1st EMBO Workshop on Ca Signals in the Cell Nucleus
Agosto 20-23, 1998

Introdução
Os genes nucleares determinam a estrutura e função nos eucariontes. Sua atividade é regulada por sinais que se deslocam desde o citoplasma ao núcleo. A maioria desses sinais usam os complexos de poros nucleares (NPCs) (localizados no envoltório nuclear, NE, veja Laskey, 1998). Os NPCs regulam o cargo transportado através do NE (fatores de transcrição, mRNA, etc.). Desde 1990, patch-clamp (p.ex., Matzke et al., 1990; Mazzanti et al., 1990) confirmou os experimentos clássicos com microelectrodos (ver referências abaixo). Essas observações apoiam a idea que os NPCs também regulam o fluxo de ions (revisado em Loewenstein et al., 1966). O comportamento do NPC como canal ionico pode ser visto com o paradigma do canal ionico condutor de macromoléculas (Bustamante et al., 1995a, ver abaixo). Esses experimentos validam patch-clamp como um método apropriado para a avaliação da sinalização nuclear e, por tanto, para a compreensão dos mecanismos de controle da atividade e expresão dos genes. Assim, eles são de relevância a clonagem e terapia gênica.

Estrutura do NPC

Na direita mostramos o modelo do NPC do grupo de Aebi em Basel. A figura é tomada de Panté & Aebi, 1994 (com permissão). O transportador ou tampão central, que contém os famosos complexos p62, é desenhado transparente para ilustrar que experimentos recentes indicam que ele não é parte do poro como fosse pensado no passado recente.
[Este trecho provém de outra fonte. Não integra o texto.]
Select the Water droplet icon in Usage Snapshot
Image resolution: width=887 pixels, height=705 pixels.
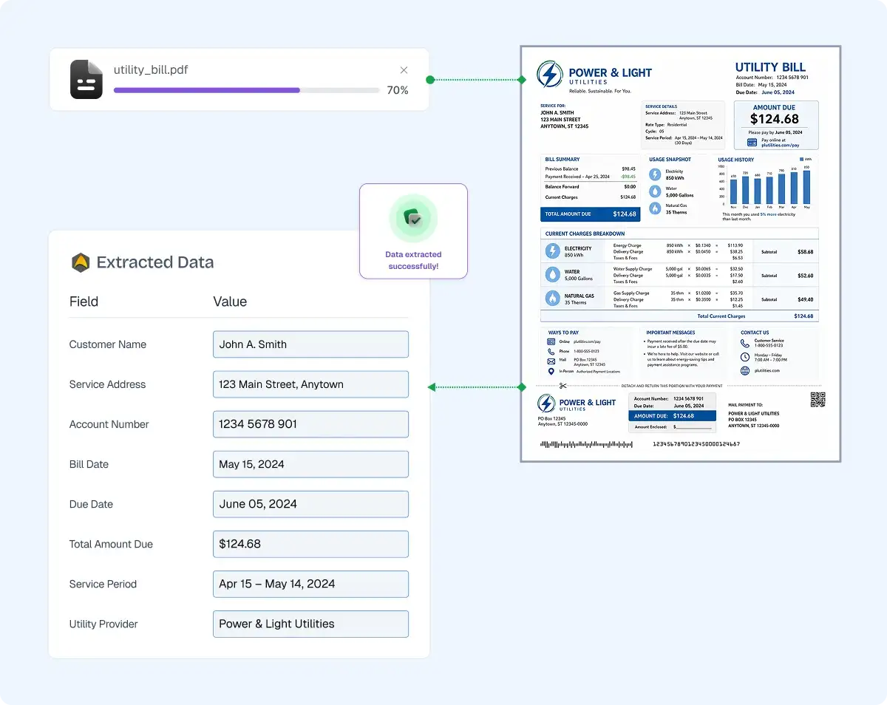point(654,191)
Filamentos Citoplasmáticos estão representados pelos canos verticais. Filamentos Nucleoplásmicos, no outro lado, convergem para formar um basquete. O transportador, observado com EM, não é observado quando o material é preparado com substratos de transporte macromolecular. Isso sugere que o tampão é material fixado durante seu transporte através do NPC. Com algumas excepções, o entupimento do NPC e o transporte macromolecular dependem de Ca²⁺(ver abaixo e também visite a homepage de Prof. Dunn´s homepage) e de RanGTP (veja ilustrações da Max Planck Society e The Scientist).
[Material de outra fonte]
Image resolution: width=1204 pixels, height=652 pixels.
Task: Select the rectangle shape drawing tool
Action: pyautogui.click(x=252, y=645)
Comportamento de Canal Ionico do NPC e o Contador Coulter

Estamos investigando a estrutura e função do NPC com patch-clamp, microscopia confocal confocal, microscopia de força atômica (AFM) e, microscopia eletrônica de transmissão (TEM) e de emissão de campo (FESEM). Nossos resultados demonstram que, devido a sua incapacidade (ou capacidade reduzida) de ser portadores de carga elétrica, as macromoléculas (fatores de transcrição, DNAs e RNAs, etc.) e outras partículas (naturais ou não) reduzem a condutância iônica do canal do NPC (p.ex., Bustamante et al., 1995a). Esse paradigma (veja animação abaixo) foi aplicado recentemente à medição de ácidos nucléicos (p.ex., Kasianowicz et al., 1996; Hanss et al., 1998; Akeson et al., 1999; Lubensky & Nelson, 1999; Meller et al., 1999). A medida que o tamanho macromolecular aumenta, o NPC fica entupido e isso faz com que o fluxo dos ions pare. Esse efeito é similar ao usado no contador Coulter (p.ex., Bezrukov et al., 1994 ; Bezrukov & Kasianowicz, 1997; Merzlyak et al., 1999). Para uma revisão sobre o contador molecular Coulter, veja Bezrukov (2000). Clique com o botão direito do mouse na imagem animada para visitar a página do princípio do contador Coulter. A Fig 2 de Daneholt (1997) ilustra uma partícula de RNP (RNA de alto peso molecular associada com proteínas) sendo exportada (com permissão). O estudo por Kiseleva et al. (1998) com FESEM demonstra as interações entre mRNA e NPCs. Nosso paradigma é mostrado abaixo (ver Bustamante et al., 1995a). Note que entupimento do canal central do NPC foi proposto na base de microscopia de fluorescência (ver página 350 da revisão de Reiner Peters Peters, 1986; ver também Keminer & Peters, 1999). Canais ionicos mitocondriais também mostram entupimento. Clique aqui com o botão da direita para ver algumas referencias sobre esses outros canais. Canais ionicos condutores de proteínas foram observados no retículo endoplasmático (ER) (veja Simon et al., 1989; Simon & Blobel, 1991, 1992). Finalmente, canais ionicos da membrana tilakoide das plantas também mostram entupimento quando estão conduzindo proteínas (p.ex. Teter & Theg, 1998).